[Start of Attachment]

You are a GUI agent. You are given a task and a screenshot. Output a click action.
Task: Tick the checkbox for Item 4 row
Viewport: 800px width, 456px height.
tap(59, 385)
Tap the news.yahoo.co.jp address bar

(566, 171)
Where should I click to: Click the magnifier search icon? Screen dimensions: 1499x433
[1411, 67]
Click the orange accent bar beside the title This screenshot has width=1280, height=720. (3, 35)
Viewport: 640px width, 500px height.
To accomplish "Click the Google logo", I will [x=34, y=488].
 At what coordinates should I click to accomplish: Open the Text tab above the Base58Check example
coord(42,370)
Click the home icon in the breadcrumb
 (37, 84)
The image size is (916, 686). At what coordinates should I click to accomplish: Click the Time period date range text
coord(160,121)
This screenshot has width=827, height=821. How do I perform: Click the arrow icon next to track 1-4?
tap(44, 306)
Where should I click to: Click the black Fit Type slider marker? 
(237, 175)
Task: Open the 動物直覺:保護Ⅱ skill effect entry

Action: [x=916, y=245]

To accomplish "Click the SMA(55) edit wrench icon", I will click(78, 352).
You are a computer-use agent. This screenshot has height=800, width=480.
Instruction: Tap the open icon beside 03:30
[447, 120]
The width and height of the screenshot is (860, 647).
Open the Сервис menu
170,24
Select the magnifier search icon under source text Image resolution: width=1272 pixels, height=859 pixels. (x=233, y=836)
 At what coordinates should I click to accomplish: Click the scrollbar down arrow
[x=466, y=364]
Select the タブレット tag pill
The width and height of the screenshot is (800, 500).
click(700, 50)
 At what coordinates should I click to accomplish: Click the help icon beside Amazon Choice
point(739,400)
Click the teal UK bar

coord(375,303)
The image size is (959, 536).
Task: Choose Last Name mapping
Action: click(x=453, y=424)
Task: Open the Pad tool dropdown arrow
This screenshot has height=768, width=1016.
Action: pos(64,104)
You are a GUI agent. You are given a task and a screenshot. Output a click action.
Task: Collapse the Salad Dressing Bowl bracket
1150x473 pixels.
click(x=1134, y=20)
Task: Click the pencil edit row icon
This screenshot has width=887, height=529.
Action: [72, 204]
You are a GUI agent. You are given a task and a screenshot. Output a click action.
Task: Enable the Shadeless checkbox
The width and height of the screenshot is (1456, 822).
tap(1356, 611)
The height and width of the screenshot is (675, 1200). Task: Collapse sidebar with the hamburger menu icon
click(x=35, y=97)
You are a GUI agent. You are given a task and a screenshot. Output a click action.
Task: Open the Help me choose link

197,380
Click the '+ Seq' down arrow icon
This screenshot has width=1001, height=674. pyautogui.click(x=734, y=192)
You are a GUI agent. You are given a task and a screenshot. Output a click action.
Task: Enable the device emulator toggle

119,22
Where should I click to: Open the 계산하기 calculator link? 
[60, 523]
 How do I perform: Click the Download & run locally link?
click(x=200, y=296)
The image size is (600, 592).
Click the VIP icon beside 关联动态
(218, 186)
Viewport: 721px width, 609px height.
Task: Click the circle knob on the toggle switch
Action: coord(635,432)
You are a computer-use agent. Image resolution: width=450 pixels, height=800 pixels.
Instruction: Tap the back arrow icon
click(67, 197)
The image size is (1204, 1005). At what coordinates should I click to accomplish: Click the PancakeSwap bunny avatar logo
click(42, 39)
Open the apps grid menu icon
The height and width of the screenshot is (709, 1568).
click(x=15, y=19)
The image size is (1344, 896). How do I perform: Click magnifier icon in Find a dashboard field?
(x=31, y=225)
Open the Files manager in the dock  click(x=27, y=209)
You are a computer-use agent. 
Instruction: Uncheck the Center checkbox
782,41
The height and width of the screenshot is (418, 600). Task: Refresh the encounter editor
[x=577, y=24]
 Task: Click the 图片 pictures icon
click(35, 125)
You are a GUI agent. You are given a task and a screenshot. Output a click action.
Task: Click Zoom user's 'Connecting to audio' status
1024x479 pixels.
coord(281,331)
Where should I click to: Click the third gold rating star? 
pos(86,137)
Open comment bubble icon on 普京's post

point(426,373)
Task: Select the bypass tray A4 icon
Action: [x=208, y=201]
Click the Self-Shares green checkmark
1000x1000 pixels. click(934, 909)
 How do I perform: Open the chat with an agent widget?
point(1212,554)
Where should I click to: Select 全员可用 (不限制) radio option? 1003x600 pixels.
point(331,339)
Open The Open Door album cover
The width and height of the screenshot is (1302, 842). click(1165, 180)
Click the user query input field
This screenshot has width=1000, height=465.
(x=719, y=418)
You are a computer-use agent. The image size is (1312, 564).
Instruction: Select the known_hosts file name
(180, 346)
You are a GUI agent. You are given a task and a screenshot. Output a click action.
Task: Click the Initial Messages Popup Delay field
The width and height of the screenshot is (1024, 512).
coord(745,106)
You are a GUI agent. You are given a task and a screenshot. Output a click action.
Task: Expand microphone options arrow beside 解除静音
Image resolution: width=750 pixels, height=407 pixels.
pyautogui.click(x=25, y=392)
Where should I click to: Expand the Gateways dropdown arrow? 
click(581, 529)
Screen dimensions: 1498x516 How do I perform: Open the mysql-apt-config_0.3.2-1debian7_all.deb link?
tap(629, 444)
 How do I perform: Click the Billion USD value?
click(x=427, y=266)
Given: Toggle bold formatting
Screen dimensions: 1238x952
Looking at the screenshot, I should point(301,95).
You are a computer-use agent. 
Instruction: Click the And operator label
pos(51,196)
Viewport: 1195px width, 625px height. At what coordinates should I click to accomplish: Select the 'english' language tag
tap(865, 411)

[End of Attachment]

#### Assignment
Would you please repeat exactly the lines above, starting at the line with "Instruction: Select the known_hosts file name" and stopping at the line with "Given: Toggle bold formatting", both included?

#### Response area
Instruction: Select the known_hosts file name
(180, 346)
You are a GUI agent. You are given a task and a screenshot. Output a click action.
Task: Click the Initial Messages Popup Delay field
The width and height of the screenshot is (1024, 512).
coord(745,106)
You are a GUI agent. You are given a task and a screenshot. Output a click action.
Task: Expand microphone options arrow beside 解除静音
Image resolution: width=750 pixels, height=407 pixels.
pyautogui.click(x=25, y=392)
Where should I click to: Expand the Gateways dropdown arrow? 
click(581, 529)
Screen dimensions: 1498x516 How do I perform: Open the mysql-apt-config_0.3.2-1debian7_all.deb link?
tap(629, 444)
 How do I perform: Click the Billion USD value?
click(x=427, y=266)
Given: Toggle bold formatting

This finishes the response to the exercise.